I would like to add that I had the same problem as you after trying to overclock my A7N8X (non-delux) where the system would only boot up immediately after clearing the CMOS into a XP 1500+ and would not allow me to reboot .... would lock up with IDE light on for 10 seconds. When it would boot it had a cmos checksum error and asked me F1 or DEL etc... (at least I could boot into 1500 though! hehe.. to research the internet for help :)

I did your trick (half hour of battery out and clear CMOS, and remove ram stick etc...) and it did not fix mine.

The way I fixed mine was I flashed the BIOS with most recent one from ASUS... 1006 PCB rev 2. The system was perfect afterward.

Just to summarize the steps required to flash bios:

1) Make sure you know your PCB version.

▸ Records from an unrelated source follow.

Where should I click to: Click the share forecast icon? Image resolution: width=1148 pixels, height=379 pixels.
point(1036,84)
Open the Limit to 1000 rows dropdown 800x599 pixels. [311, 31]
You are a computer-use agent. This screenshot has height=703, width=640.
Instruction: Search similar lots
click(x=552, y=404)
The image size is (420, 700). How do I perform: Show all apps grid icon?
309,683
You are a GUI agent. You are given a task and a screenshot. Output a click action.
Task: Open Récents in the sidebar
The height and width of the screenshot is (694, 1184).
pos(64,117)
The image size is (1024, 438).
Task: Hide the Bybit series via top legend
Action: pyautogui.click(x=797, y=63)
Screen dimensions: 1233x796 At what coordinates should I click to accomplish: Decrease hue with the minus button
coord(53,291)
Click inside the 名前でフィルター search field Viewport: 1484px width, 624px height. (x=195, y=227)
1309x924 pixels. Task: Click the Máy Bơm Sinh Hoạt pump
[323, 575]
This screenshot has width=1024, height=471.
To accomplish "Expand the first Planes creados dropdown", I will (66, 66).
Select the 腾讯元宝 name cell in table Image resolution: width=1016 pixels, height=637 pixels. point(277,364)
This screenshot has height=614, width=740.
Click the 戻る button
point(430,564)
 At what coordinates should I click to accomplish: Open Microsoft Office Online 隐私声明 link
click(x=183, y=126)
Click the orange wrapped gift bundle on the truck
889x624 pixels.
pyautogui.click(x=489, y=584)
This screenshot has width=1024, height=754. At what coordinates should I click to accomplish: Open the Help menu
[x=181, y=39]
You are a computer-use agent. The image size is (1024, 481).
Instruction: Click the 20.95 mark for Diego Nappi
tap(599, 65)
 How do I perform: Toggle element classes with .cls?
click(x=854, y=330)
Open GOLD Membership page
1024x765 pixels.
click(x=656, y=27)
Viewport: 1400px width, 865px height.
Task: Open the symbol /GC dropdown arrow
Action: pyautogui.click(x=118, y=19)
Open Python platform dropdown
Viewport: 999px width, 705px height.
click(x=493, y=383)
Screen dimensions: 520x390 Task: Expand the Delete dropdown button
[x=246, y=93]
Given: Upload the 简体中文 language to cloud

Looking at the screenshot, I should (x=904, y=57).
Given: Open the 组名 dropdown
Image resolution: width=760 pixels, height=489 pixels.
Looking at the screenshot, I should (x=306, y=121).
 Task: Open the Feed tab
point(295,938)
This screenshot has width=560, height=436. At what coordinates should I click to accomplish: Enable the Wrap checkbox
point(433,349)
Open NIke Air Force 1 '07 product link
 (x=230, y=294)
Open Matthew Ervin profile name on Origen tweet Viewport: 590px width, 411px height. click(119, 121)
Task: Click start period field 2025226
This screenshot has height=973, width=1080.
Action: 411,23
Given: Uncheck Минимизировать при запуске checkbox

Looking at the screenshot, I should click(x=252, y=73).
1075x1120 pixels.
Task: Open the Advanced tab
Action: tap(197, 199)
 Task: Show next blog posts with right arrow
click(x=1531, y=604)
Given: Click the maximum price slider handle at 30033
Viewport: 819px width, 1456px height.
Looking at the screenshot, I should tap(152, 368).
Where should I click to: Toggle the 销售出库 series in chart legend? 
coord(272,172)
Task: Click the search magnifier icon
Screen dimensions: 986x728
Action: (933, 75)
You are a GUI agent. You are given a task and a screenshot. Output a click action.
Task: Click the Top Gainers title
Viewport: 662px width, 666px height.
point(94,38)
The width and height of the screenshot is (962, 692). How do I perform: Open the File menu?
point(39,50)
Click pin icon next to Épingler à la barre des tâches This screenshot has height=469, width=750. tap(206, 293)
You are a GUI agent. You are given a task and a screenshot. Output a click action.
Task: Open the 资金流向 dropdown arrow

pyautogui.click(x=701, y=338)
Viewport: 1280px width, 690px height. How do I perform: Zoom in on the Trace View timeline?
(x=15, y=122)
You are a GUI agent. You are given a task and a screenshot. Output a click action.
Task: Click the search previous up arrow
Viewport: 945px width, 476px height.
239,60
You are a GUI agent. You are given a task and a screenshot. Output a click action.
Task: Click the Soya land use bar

In the bootup screen often it will be displaed something like "A7N8X2.0" (PCB 2.0 etc), or the PCB version is also listed between 2 of the PCI slots on the motherboard near the right-hand-side of them in small white text, next to big white text advertising the mobo :)

2) www.asus.com --> go to support, and download the bios files

3) make a DOS bootable floppy, copy AWDFLASH.EXE as well as your blablabla.BIN file to floppy.

4) reboot to A:\> prompt, type "awdflash" (no quotes), program will ask you for name of the .BIN file, type it, and away you go.